### AIM OF THE TASK:
Write the next part of the talk on memory and history below, picking up right after its last sentence.

### PASSAGE TO READ:

Some years ago the great Jewish scholar Yosef Yerushalmi wrote a book titled Zakhor. It’s a Hebrew word—zakhor means “remember.” The book is a reflection on the nature and importance of memory in the survival of the Jewish people, despite centuries of persecution and dispersion. Memory matters. A man with amnesia has lost the network of experiences and relationships that make him who he is. In a sense, he’s lost a part of his personhood. His identity has disappeared.
As it is with individuals, so it is with nations and peoples. And so it is with the Church. Memory is the soil out of which the present and future grow. The Jewish people survive because they remember who they are. They contribute great good to the world around them—but they also protect and treasure the things that set them apart and define them.
The point is this: Remembering the past is a form of schooling. The past can be dangerous if we use it as an escape from reality or a cage to prevent fresh thinking. But if we pursue the past honestly, the discipline of remembering that we call “history” is one long lesson in two great virtues: humility and hope. Humility, because we humans have a remarkable talent for making the same stupid mistakes again and again, century after century. And hope, because we also have the genius to recover, to rebuild, to improve our lives, to seek justice, and to create beauty. And we’re never abandoned by the God who loves us.
So allow me to close with two memories.
Exactly 500 years ago, in 1521, Martin Luther refused to recant his teachings at a very public and dramatic meeting in Germany with Charles V, the Holy Roman emperor. That act, combined with Rome’s response, sealed the breakdown of Christian unity and led to centuries of bitter religious conflict and ill will.

[Saved data entries]
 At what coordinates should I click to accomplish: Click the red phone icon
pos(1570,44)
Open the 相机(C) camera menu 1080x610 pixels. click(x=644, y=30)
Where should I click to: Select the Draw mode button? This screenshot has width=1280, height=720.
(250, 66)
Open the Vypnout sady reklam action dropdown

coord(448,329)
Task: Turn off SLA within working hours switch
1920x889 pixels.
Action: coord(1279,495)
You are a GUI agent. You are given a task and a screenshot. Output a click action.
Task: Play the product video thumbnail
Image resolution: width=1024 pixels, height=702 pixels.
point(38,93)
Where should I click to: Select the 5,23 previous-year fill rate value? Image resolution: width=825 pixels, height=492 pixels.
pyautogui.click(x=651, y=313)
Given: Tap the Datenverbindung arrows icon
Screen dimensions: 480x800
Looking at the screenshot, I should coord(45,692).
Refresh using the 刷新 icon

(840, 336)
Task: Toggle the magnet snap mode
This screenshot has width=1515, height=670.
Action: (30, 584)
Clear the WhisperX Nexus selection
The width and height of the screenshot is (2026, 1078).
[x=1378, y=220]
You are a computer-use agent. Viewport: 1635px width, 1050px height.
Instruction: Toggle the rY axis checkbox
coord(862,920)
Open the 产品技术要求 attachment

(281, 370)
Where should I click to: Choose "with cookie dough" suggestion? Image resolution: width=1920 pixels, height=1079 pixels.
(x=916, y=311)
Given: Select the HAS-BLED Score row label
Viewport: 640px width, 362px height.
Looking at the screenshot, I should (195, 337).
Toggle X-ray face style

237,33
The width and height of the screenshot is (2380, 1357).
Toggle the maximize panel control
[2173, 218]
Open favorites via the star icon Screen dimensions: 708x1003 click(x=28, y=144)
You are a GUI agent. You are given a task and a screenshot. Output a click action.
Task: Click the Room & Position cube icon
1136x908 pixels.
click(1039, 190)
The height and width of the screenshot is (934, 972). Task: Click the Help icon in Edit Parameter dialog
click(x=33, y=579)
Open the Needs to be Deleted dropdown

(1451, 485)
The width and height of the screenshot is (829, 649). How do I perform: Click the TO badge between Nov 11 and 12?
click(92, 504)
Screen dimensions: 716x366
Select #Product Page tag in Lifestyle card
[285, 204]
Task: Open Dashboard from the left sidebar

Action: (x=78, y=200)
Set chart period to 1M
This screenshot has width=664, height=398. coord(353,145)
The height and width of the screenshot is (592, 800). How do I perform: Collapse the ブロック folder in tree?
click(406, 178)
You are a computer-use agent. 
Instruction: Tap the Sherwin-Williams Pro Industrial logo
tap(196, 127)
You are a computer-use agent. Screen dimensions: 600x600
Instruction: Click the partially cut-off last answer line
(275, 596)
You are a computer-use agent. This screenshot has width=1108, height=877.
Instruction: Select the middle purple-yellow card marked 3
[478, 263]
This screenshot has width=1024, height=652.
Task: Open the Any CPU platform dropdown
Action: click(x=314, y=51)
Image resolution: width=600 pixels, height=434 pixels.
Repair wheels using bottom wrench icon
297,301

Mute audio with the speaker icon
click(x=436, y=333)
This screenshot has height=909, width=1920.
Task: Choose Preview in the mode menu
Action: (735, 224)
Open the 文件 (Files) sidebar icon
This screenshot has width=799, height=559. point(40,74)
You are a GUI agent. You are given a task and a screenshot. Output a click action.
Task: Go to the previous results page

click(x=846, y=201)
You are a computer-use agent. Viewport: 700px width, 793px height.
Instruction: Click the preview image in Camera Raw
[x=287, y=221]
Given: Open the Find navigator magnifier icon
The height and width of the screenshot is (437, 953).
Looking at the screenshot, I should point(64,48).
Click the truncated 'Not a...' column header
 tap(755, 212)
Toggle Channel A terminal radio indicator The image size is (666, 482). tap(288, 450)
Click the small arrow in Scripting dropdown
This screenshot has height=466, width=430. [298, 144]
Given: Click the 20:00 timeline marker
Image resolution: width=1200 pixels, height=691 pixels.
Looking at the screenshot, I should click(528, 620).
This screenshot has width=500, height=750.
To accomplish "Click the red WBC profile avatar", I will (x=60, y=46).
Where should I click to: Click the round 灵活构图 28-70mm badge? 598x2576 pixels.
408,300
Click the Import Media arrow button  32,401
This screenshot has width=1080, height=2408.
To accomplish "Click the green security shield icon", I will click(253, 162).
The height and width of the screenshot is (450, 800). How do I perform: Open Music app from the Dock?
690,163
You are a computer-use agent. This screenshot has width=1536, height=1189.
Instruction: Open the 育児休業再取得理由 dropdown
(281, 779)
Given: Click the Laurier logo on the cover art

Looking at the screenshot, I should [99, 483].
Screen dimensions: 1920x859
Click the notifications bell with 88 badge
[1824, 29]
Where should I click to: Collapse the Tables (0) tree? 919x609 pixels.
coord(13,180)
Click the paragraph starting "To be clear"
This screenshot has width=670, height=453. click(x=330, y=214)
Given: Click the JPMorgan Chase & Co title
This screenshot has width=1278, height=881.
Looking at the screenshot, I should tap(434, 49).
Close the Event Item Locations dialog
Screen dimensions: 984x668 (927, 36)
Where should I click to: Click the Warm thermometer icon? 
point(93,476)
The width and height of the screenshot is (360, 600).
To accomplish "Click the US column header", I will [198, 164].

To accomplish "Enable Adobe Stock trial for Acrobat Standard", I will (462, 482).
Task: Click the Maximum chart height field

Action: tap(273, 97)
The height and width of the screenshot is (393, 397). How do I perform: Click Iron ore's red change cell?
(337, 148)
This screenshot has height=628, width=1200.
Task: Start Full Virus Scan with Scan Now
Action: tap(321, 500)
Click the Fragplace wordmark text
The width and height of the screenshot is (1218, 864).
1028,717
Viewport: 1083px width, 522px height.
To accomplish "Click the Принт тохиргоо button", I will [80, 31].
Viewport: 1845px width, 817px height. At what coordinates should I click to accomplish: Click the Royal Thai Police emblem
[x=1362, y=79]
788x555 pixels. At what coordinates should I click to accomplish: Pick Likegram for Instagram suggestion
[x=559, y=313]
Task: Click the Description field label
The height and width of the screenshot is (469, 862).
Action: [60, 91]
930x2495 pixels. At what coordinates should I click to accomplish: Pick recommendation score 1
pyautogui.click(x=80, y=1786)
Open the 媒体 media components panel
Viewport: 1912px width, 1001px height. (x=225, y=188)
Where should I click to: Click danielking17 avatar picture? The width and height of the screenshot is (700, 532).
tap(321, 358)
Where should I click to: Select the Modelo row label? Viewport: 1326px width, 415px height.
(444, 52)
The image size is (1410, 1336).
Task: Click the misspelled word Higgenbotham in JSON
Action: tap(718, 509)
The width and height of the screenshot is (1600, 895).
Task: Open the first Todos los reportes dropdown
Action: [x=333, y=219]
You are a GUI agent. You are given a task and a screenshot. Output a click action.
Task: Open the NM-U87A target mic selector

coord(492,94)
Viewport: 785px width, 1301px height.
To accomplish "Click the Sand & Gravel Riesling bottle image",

### RESPONSE:
Exactly 11 years ago, I gave a talk on the vocation of Christians in American public life. I gave that talk at the invitation of Houston Baptist University. I was a Catholic bishop, speaking at a Baptist university, in America’s evangelical heartland—and I was welcomed with more warmth, kindness, and fraternal support than I might get today from quite a few people and even some universities that consider themselves “Catholic.”
The lesson for us today is simple. The issues that still divide us as Christians—from matters of doctrine, to the nature and organization of the Church herself—are important. We can’t paper them over or pretend them away. We need to respect them. Obviously I’m a Catholic bishop, and I believe accordingly. But we now live in a world where, in so many practical ways involving marriage, family, human sexuality and purpose, as well as religious freedom, what we share as faithful Christians is more pressing than what we don’t. If we mean what we say when we call ourselves “Christians,” we can at least be obedient to Christ’s command to love each other, and to find ways to work together to serve the gospel.
The work of renewing the soul of the world is God’s, but his instrument is the Church. And the work of renewing the Church is also God’s, but he accomplishes it through us. The Church, however our various traditions might conceive and experience her, is only as pure and strong as the faith, zeal, courage, and fidelity of her people. We need to remember who we are as a people, and why we’re here—and then conform our lives to the task.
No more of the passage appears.